Fort Boreman Park cabin move in limbo
PARKERSBURG –The county may not be able to move the cabin at the entrance of Fort Boreman Park to a new location as originally planned.
Wood County Commission reported Monday an engineer who specializes in moving structures has looked at the estimated 25-foot by 20-foot cabin and determined it could not be moved easily due to structural issues. The commission wants to move the cabin to open up room for a new picnic shelter at the park.
”Our engineer says it is too risky to move that cabin,” County Administrator Marty Seufer said. ”If we try to move it, it would collapse.”
The issues revolve around the bottom two rows of the log structure, officials said.
The commission wanted to move the cabin, which sits off to the right side just inside the park’s gate, across the road to make room for a new 16-foot by 24-foot picnic shelter where the cabin currently stands.
Commissioners said the spot in the park where the cabin is best suited would have more green space to be utilized. Officials said playground equipment could eventually be brought in and placed near the new shelter to make it more appealing for family use.
One proposed plan would have put the shelter behind the cabin which the commission may be considering again, officials said.
The commission’s original picnic shelter proposal includes the installation of a 16-foot by 24-foot park shelter kit, which will be purchased by the commission using grant funds. The kit does not include metal roofing; the contractor will purchase and install synthetic underlayment, 29-gauge 40-year warranty green metal roofing, corner trim and drip edge. A concrete pad for the shelter will be constructed.
A sidewalk that ends right before the cabin can be extended and ADA access put in more easily there than on the other side of the road, officials said. Handicapped parking spaces would be marked off nearby.
Carlin’s Battery D uses the cabin as its headquarters and has held events there, including its annual Christmas at the Cabin celebration and to commemorate West Virginia Day. Area amateur radio operators do a national field day operation from the cabin every summer.
The cabin was donated to the members of the Civil War re-enactment group from a site on New England Ridge Road. They reassembled the cabin at the park around 10 years ago. The group’s leadership said they wanted to keep their headquarters there and continue to use the cabin as an example of what Civil War soldiers might have lived in at that time.
Commissioners discussed the possibility of having the cabin taken apart and reassembled across the road to strengthen the structure.
Seufer said the commission is considering the option of leaving the cabin where it is and putting the shelter behind it. The shelter project has not yet been put out to bid, he said.
In other business, the commission appointed and swore in local surveyor Charles Hughes to the position of county surveyor to fill out the remaining term of former surveyor Kim Marshall, who resigned recently as he was moving out of the area.
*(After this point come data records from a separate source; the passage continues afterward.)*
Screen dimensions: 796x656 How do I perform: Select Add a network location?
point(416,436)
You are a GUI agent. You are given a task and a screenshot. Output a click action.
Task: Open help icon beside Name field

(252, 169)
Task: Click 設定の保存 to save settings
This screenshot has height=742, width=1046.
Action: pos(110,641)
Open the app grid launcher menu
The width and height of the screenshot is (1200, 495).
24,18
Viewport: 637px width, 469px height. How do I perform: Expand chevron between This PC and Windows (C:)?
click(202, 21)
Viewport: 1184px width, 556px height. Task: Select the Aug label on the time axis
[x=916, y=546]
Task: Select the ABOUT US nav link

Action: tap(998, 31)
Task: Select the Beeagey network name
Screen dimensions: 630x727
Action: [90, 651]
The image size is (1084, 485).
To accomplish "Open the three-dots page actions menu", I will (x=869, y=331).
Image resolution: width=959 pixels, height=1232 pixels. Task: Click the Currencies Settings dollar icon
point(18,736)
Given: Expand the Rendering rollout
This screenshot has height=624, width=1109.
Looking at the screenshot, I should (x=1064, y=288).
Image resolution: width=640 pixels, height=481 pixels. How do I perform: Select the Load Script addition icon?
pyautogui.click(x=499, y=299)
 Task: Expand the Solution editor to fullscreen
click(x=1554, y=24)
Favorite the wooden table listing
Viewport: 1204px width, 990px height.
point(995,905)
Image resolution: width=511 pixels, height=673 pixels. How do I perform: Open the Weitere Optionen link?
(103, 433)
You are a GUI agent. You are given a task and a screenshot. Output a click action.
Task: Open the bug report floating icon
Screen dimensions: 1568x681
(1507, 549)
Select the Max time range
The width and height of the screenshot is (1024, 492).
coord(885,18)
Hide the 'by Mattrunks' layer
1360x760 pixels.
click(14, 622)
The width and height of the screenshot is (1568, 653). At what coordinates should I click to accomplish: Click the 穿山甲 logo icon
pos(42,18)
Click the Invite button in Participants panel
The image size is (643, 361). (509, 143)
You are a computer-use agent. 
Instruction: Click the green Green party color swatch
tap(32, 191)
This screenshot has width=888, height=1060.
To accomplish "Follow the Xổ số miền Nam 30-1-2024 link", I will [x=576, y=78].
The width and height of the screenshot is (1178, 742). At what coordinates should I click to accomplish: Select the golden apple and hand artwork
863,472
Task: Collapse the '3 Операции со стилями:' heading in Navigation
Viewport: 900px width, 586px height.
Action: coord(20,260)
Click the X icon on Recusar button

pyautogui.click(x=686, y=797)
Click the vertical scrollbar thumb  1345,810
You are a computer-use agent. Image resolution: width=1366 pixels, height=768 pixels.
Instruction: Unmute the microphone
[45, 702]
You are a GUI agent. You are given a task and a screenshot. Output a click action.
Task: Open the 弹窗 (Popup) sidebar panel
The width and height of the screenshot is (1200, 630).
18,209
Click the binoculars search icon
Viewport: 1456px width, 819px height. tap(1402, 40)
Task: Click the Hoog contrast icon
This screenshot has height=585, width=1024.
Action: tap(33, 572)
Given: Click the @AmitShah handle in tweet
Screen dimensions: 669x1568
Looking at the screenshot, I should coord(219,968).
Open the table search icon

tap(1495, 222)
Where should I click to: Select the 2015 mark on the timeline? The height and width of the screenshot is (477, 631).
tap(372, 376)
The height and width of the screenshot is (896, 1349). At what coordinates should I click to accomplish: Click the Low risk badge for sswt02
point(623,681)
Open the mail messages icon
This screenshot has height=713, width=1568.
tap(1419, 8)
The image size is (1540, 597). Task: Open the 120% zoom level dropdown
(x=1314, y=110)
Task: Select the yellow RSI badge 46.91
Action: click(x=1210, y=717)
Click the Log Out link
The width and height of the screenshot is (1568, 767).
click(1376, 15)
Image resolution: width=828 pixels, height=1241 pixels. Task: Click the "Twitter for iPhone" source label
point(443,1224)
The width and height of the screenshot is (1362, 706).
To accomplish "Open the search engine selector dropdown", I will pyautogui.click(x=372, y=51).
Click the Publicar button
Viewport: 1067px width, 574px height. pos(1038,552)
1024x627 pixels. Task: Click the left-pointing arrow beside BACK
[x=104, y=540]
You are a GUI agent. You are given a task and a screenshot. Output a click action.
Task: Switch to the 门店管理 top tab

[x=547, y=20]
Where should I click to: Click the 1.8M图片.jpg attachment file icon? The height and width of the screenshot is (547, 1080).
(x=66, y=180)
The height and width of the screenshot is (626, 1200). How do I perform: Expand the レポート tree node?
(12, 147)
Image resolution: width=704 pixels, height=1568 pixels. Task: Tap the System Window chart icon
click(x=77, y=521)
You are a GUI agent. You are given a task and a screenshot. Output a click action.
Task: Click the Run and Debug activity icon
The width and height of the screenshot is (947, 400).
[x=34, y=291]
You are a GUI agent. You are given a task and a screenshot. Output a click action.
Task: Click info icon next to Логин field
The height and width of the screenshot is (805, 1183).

Hughes appeared before the commission on Monday. He has been a licensed surveyor in West Virginia since 1989 and has worked for various companies. He set up his own surveying business locally in 2003.
The position does not pay anything and has no defined duties, officials said. State law requires the county has someone in the position and provides an office.
Officials have said they would pay the surveyor his regular rate for work the county requests.
Because Marshall was a Republican, his replacement would have to be of the same party which Hughes is.
Hughes can seek election to the position in 2020. The current term ends Dec. 31, 2020.